La direction des transports terrestres a annoncé l’érection prochaine de ponts bascules mobiles sur le corridor Dakar-Bamako pour améliorer la durabilité de nos infrastructures.
La lutte contre les effets néfastes de la surcharge à l’essieu préoccupe au plus haut point les autorités gouvernementales du Sénégal. La direction des transports terrestres, en collaboration avec le ministère de la Coopération internationale, de l’Aménagement du territoire, des Transports aériens et des Infrastructures (Micatti), a profité du lancement officielle de la campagne de sensibilisation sur les effets néfastes de la surcharge à l’essieu, tenue hier à la Chambre de commerce de Dakar, pour annoncer l’érection prochaine de ponts bascules mobiles sur le corridor Dakar-Bamako.
Fédérer davantage les énergies et agir ensemble pour endiguer définitivement la surcharge à l’essieu sur les principaux axes routiers du pays et le long des corridors qui relient le Sénégal au reste des pays de la sous-région, tel a été l’objet de la rencontre qui a réuni, hier, les différents partenaires sociaux du transport au Sénégal à la Chambre consulaire de Dakar.
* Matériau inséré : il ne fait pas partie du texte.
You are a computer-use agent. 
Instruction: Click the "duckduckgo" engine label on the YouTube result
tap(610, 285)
En effet, en partenariat avec les autorités gouvernementales, la direction des Transports terrestres a décidé d’entreprendre une série d’activités pour attirer davantage l’attention des transporteurs et des gestionnaires de frets sur les méfaits de la surcharge à l’essieu sur les infrastructures routières. Il s’agit, selon le directeur des Transports terrestres, M. Dramé Seck, d’amener les routiers à respecter la charge maximale limitée, selon le code de la route, à 11,5 tonnes au maximum au Sénégal. La sensibilisation sera également portée auprès des entreprises génératrices de frets afin qu’elles assurent en amont le contrôle et la sécurité des chargements à travers les pèse-essieu notamment pour les frets d’au moins 200 000 tonnes.
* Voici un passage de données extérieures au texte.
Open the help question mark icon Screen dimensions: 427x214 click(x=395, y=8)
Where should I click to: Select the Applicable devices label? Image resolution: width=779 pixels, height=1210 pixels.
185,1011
En sus de ces stratégies retenues dans le cadre de cette campagne, la direction des Transports terrestres a décidé d’ériger, de Bargny à Diamniadio et sur le corridor Dakar-Bamako, des ponts-bascules mobiles et des stations de pesage afin de renforcer le dispositif de sécurité et de contrôle de la charge à l’essieu, conformément à la législation en vigueur au sein de l’Uemoa.
A en croire M. Seck, le ministère de la Coopération internationale, de l’Aménagement du territoire, des Transports aériens et des Infrastructures a déjà procédé au lancement de l’appel d’offre pour la construction des ponts-bascules annoncés sur le corridor Dakar-Bamako.
Cette mesure qui pourrait entrer en vigueur dès décembre prochain, n’a pas manqué de retenir l’attention des transporteurs qui, par la voix de leur délégué, M. Babou Badiane, ont tenu à saluer les efforts que le Sénégal mène pour la sécurité de nos routes et la libre circulation communautaire des biens et des personnes. Il a toutefois exigé le renouvellement du parc automobile du Sénégal afin que les transporteurs puissent répondre au même titre que leurs collègues maliens aux normes exigées par l’Uemoa en matière de sécurité routière et augmenter dans le même sillage la durabilité de nos infrastructures.